納期に間に合うか 一部のゼネコンから焦り

 日立製作所は19日、国交省大臣認定に適合していないエレベーター約1万2,000台を設置していたと発表した。指定性能評価機関により、すべてのエレベーターで安全性は確認されている。不適合を是正し、新たに大臣認定を取得したため、設置済み・着工済みのエレベーターは現在の仕様のままで利用できるという「安全宣言」だ。

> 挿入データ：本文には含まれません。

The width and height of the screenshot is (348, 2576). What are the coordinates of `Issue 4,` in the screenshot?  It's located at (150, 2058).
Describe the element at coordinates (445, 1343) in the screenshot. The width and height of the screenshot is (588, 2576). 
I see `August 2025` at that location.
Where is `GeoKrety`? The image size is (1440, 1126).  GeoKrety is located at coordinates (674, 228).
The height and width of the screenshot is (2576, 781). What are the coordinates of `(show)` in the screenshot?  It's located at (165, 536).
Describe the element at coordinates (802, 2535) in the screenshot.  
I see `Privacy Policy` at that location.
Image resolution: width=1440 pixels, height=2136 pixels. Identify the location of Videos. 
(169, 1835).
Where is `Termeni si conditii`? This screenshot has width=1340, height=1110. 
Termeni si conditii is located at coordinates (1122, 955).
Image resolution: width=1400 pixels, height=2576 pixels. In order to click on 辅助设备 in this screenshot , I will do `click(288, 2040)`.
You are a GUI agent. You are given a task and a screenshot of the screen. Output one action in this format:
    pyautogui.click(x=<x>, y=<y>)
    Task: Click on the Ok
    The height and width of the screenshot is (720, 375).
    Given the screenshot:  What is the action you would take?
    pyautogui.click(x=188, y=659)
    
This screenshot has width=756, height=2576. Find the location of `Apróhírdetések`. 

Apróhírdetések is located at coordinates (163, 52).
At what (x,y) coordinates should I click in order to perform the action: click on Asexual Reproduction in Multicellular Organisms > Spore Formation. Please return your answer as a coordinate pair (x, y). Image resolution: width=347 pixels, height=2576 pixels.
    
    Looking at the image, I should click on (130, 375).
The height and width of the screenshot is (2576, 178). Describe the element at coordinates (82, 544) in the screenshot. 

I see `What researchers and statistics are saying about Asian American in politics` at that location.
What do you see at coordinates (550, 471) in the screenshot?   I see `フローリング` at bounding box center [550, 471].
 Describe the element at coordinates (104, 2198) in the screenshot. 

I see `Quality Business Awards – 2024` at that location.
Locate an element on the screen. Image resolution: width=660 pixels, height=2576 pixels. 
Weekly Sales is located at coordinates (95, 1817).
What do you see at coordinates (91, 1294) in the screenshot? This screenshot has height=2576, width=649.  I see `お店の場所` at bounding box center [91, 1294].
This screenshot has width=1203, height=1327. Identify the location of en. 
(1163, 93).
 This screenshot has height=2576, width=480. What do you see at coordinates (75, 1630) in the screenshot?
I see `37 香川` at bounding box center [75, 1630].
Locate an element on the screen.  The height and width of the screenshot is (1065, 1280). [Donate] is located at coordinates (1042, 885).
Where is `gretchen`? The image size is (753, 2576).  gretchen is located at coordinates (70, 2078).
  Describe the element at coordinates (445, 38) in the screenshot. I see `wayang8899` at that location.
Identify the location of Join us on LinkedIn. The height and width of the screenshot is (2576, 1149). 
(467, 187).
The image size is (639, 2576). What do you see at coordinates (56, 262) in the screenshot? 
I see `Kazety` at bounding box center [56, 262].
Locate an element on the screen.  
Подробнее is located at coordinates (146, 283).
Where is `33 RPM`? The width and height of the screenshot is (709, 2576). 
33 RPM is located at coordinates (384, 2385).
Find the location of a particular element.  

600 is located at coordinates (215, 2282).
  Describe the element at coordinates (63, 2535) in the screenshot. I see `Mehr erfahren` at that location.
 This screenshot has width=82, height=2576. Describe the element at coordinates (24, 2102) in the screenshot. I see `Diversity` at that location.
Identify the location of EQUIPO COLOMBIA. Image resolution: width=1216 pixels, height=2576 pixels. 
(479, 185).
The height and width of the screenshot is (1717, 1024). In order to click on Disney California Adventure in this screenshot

 「過去に不適合はあったものの、是正したので、ご安心ください」という発表に見て取れるが、まだまだ安心できない立場の人もいる。悲痛な叫びが届いたのは、福岡市内のゼネコン社員からだった。「12月初めから日立エレベーターの工事が中断、施工完了後の検査も受けられず、建物引き渡しに影響が出ている。日立の営業担当に尋ねても、明確な中断理由が出てこなかった」――ゼネコンの不安を掻き立てたのは、工事中断の理由がわからないことだった。いつ再開できるのか、そのめども立たないまま、納期だけが近づいてくる。現場担当者の焦りは容易に想像がつく。

工事中断は不適合によるもの

 日立ビルシステムの広報担当者は、工事中断について、今回の不適合に起因するものと認めた。不適合が発覚した経緯は以下だ。最初に不適合が発覚したのは今年8月末。新製品の開発時に、大臣認定のスペックを用い、試験を行ったが、実際にはじき出された数値と理論値に大きな食い違いが生じた。速度監視装置のプログラムを見直したところ、不適合が発覚。以降、すべての大臣認定を確認し終え、不適合全9件がわかったのは11月28日だったという。

中断決定も公表はなし

 日立ビルシステムは12月4日に工事の一時中断を決定、社内に通知したというが、対外的な公表(ニュースリリース)は行っていない。以降、日立の営業担当者から施工業者へ工事中断が通知されたが、その理由の詳細は明らかにされていない。工事中断を公表しなかったことについて、同広報は「個別に事情が異なるため、コメントは差し控えますが、担当者によって、対応が異なっている可能性もあるので、迷惑をかけたかもしれません」と話した。

工事再開も納期に間に合うか

 12月4日から19日まで事実上工事が中断され、検査も進められなかったことになる。ゼネコン社員の話からも、工期が遅れ、引き渡しに支障が出ているのは間違いないようだ。年始は引き渡しを予定している物件が多い時期だけに、補償問題へ発展する可能性もある。同広報は「実際にそのような事態になれば、真摯に対応する。個別案件なので、そのような問い合わせが来ているかどうかも含め、答えられない」としている。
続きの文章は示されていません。